* About this exercise
Please return exactly the lines below that run from the line with "Instruction: Refresh the Plots pane" through the end of the listing, both included, but not the pictures.

* Data
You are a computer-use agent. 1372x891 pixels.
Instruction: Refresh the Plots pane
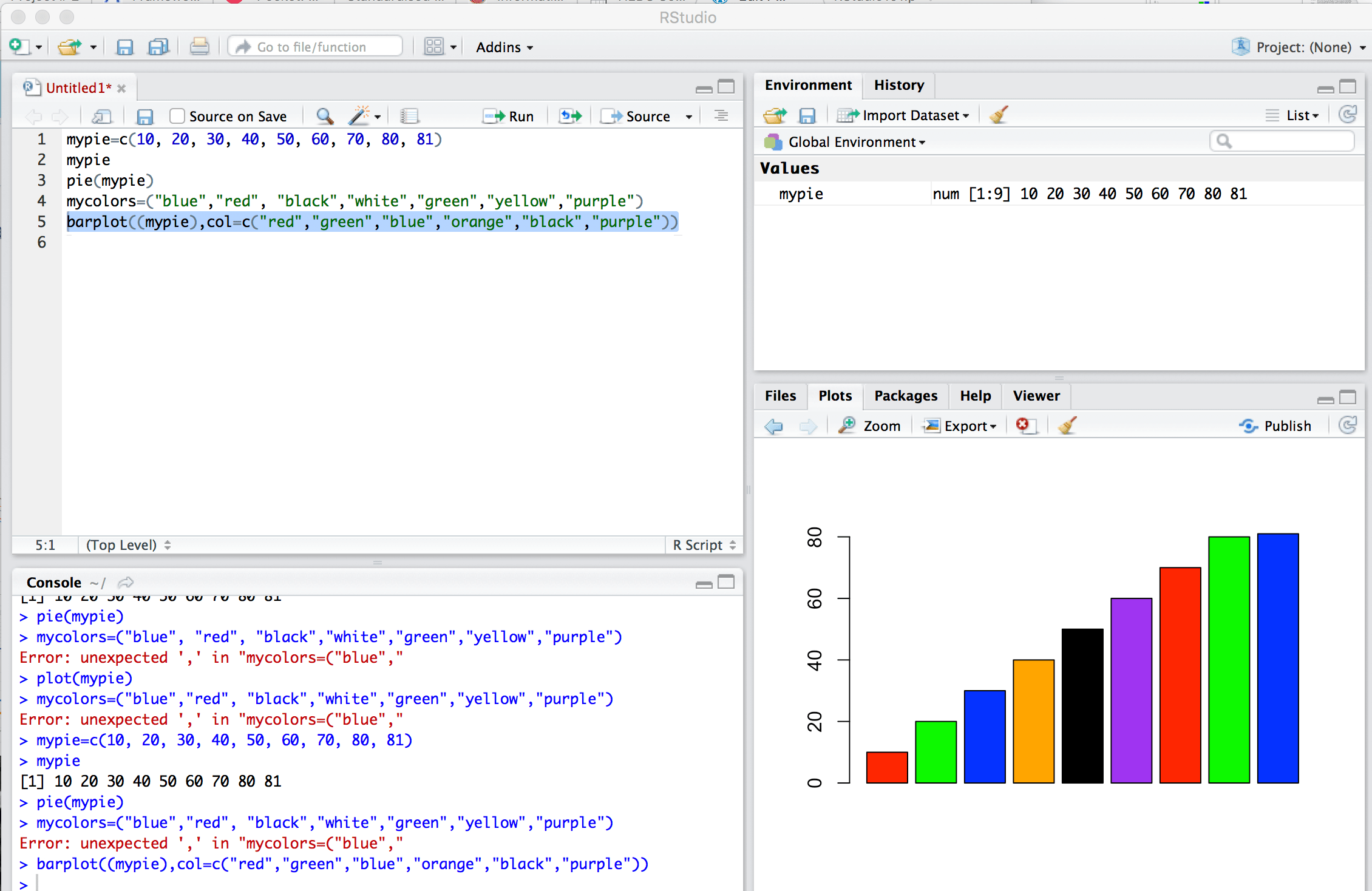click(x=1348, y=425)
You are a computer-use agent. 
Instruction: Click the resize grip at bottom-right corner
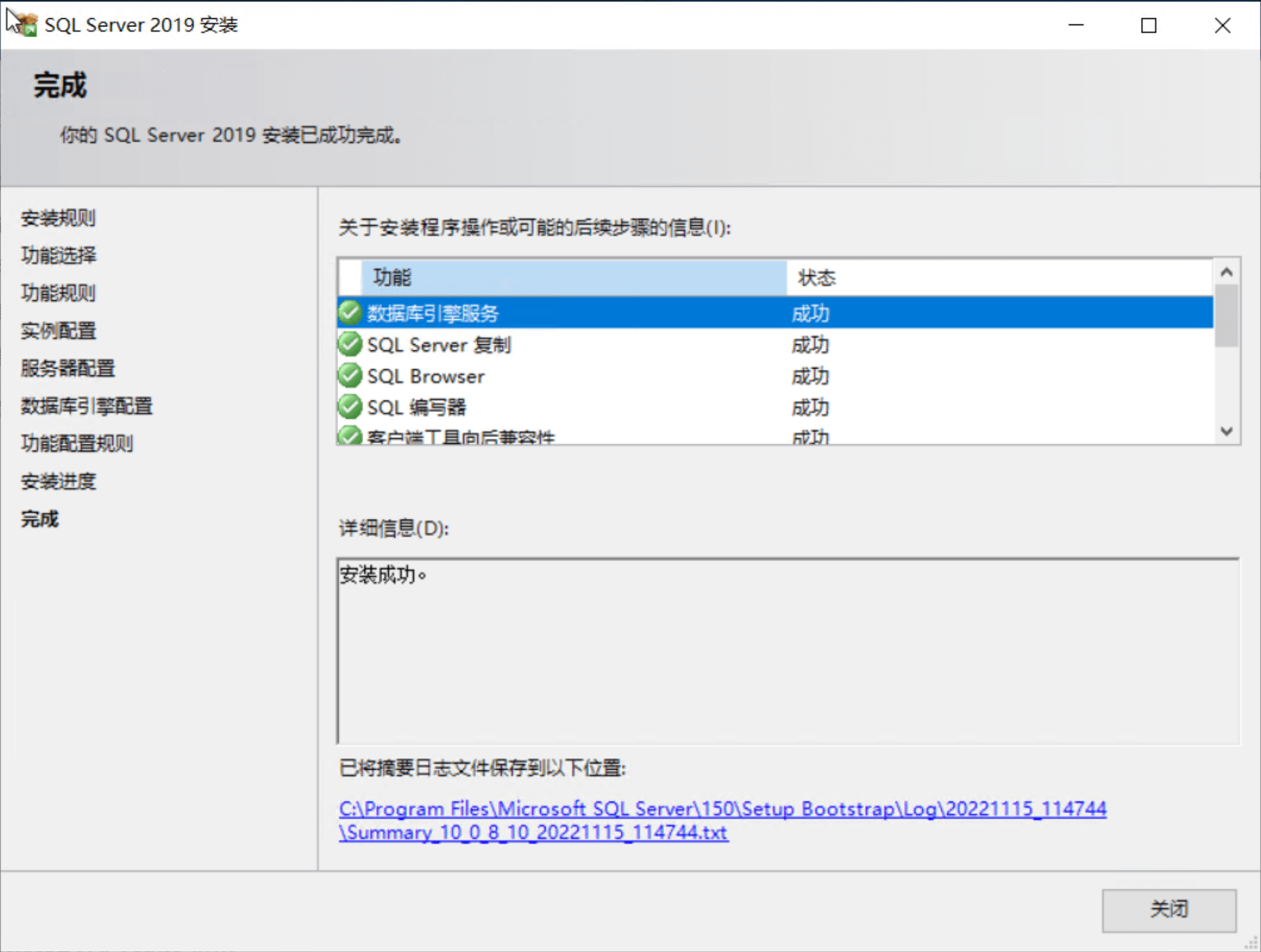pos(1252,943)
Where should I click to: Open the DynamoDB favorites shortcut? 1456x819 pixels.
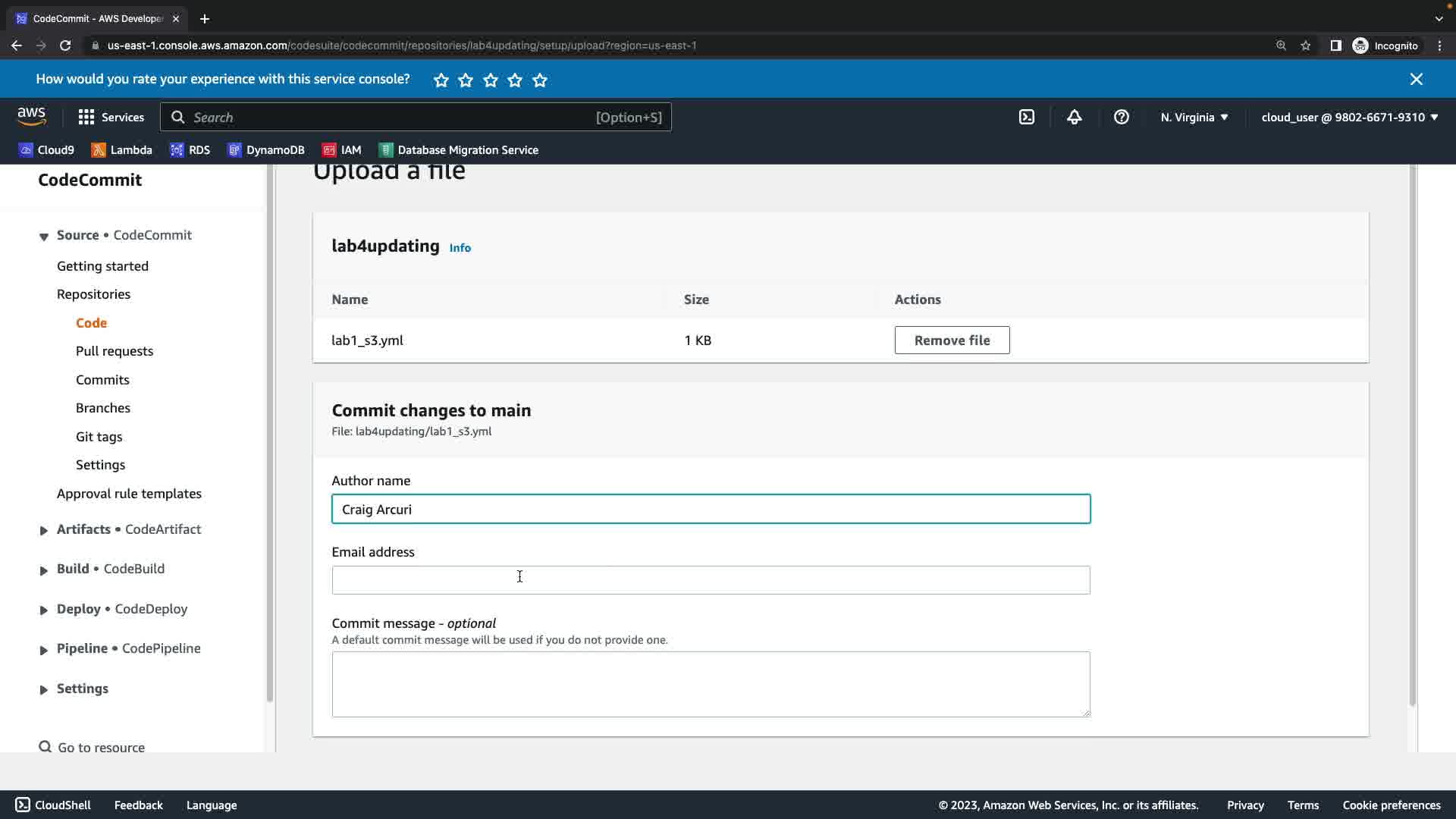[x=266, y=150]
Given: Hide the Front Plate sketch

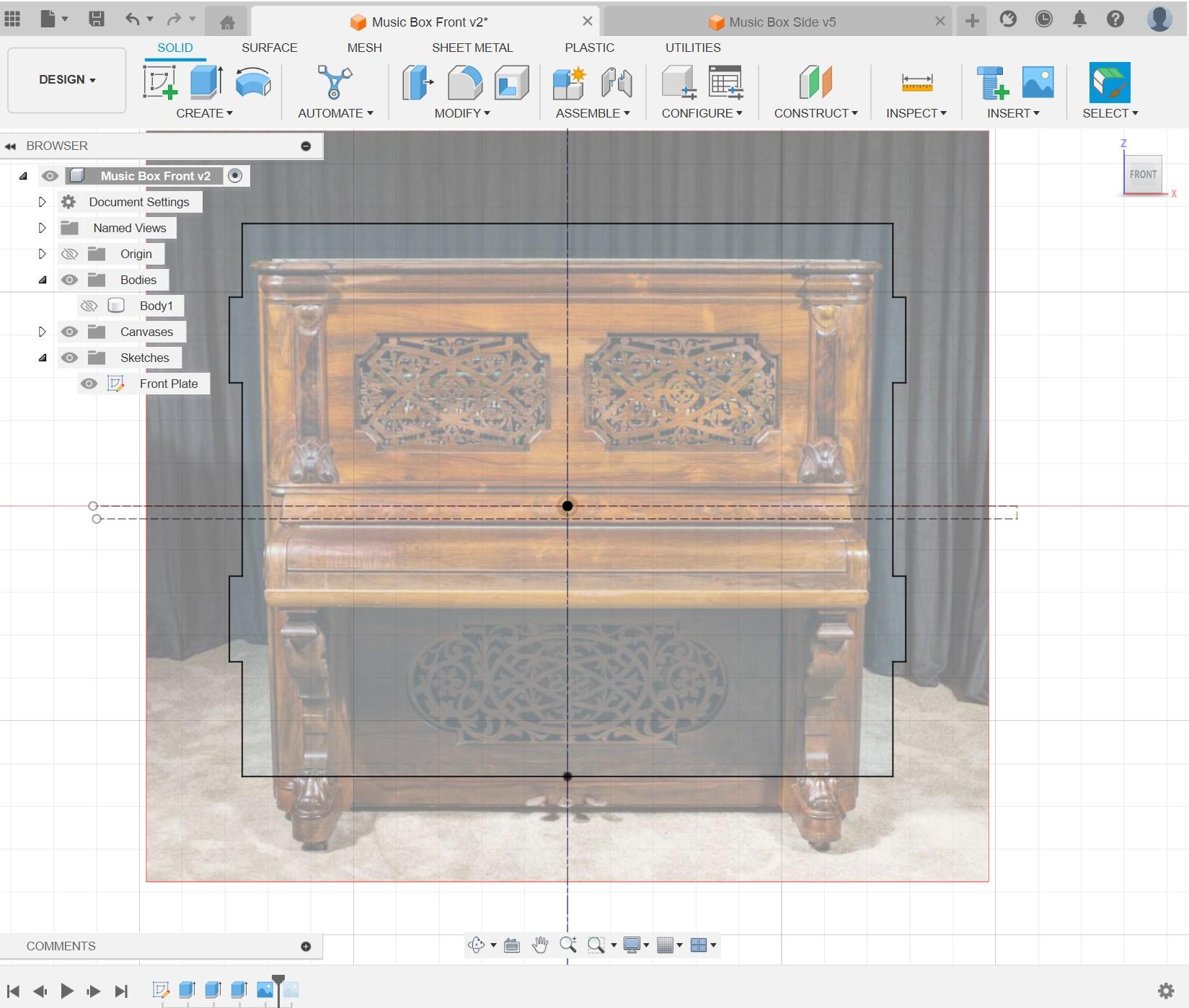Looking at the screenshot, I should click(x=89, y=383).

* Answer section
Instruction: Refresh the Plots pane
click(x=1348, y=425)
You are a computer-use agent. 
Instruction: Click the resize grip at bottom-right corner
pos(1252,943)
Where should I click to: Open the DynamoDB favorites shortcut? 1456x819 pixels.
[x=266, y=150]
Given: Hide the Front Plate sketch

Looking at the screenshot, I should click(x=89, y=383).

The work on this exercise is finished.